G.R. No. 119602, October 06, 2000
The Philippine Roxas, a vessel owned by Philippine President Lines, was grounded and as a result blocked the passage of Malandrinon, a vessel owned by Wildvalley, which caused its failure to sail out of Puerto Ordaz on that day. Due to this, Wildvalley filed a suit with the Regional Trial Court of Manila against Philippine President Lines, Inc for damages.
The trial court rendered its decision in favor of the petitioner,
The CA reversed the Trial Court’s decision and provided that under the PH Law, no fault or negligence can be attributed to Philippine Roxas.
Whether or not Venezuelan law is applicable to the case at bar.

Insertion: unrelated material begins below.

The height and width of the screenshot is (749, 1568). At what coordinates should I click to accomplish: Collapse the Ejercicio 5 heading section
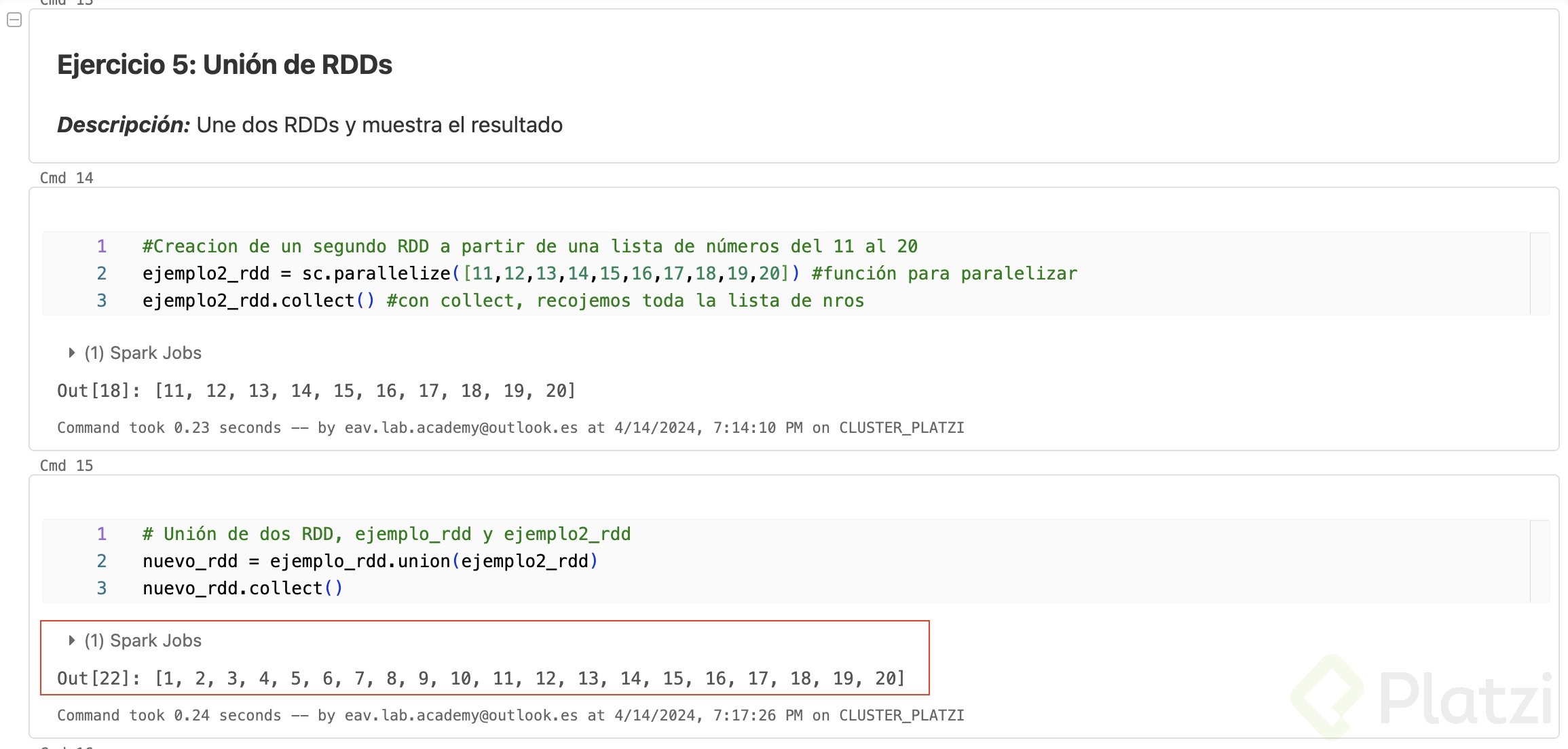point(14,20)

NO. It is well-settled that foreign laws do not prove themselves in our jurisdiction and our courts are not authorized to take judicial notice of them. Like any other fact, they must be alleged and proved. The Venezuelan law was not pleaded before the lower court. A foreign law is considered to be pleaded if there is an allegation in the pleading about the existence of the foreign law, its import and legal consequence on the event or transaction in issue. A review of the Complaint revealed that it was never alleged or invoked despite the fact that the grounding of the M/V Philippine Roxas occurred within the territorial jurisdiction of Venezuela.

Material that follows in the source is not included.